1968 – Vietnam war – the draft – U.S. Navy – boot camp, San Diego.
http://usmilitary.about.com/od/navyjoin/l/blnavybasic.htm
People were yelling at us! A *lot* of scary people were yelling at us. We were running from this building to that, getting our hair shaved, trading our regular clothes for uniforms, getting strange new boots to wear, confronting a new language (most of it not printable), trying and failing, most of us, to understand a foreign culture, struggling to learn how to function in a new world turned upside down.

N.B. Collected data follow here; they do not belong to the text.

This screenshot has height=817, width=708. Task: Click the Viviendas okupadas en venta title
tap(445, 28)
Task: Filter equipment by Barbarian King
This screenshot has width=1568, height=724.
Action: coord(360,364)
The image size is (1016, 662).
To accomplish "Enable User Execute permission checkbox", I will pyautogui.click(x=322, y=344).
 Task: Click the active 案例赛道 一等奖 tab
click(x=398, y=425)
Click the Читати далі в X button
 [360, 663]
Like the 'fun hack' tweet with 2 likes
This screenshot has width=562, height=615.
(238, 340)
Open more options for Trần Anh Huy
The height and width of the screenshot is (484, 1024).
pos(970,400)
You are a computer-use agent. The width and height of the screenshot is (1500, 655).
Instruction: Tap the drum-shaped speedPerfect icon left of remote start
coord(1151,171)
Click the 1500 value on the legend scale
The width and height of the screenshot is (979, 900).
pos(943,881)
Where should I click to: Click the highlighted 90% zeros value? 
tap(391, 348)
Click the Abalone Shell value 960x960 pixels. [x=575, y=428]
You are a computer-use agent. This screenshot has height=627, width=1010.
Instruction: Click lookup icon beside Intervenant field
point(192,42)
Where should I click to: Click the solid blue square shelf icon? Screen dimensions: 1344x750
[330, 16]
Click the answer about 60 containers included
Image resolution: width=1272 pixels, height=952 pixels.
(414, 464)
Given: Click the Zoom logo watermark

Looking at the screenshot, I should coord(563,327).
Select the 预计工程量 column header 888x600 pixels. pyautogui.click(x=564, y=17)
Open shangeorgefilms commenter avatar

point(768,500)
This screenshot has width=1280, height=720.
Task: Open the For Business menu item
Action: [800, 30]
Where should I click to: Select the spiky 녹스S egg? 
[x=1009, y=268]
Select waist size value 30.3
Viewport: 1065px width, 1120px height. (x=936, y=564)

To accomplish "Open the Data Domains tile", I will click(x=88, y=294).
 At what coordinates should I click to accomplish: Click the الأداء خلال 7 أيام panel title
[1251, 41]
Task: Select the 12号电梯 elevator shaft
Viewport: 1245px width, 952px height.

In the midst of this chaotic movie, we marched to a warehouselike building that offered dark, welcome shade from the intense California sun. Huge fans turned slowly, calmly on the high ceiling above us. As we filed in to the cool cavern of this quiet building we saw a man in blue navy fatigue dress, an older petty officer, standing on a table watching us. Not knowing what to do or what was going to happen, we moved over to the table. The man waited patiently until we were all in before he spoke.
In a wonderfully measured, calm voice he proceeded to demonstrate how to use a stencil to put a name on a shirt with black paint. At the end of this demonstration he asked for questions. There were none. He looked down from the table and asked one of us, “Son, how long did that take me to do?” The answer was “About two minutes.” He looked up, each one of us looking back expectantly. “The stuff is over there on those tables. You have ten minutes. I think you better get to it.”
38 years later, I still regard this as one of the most ‘orienting’ experiences of my life. In my mind it stands like some biblical stone pillar, representing other stressful experiences that had also been magically touched by the grace of some sane person who brought calm and reassuring information, method, and orientation.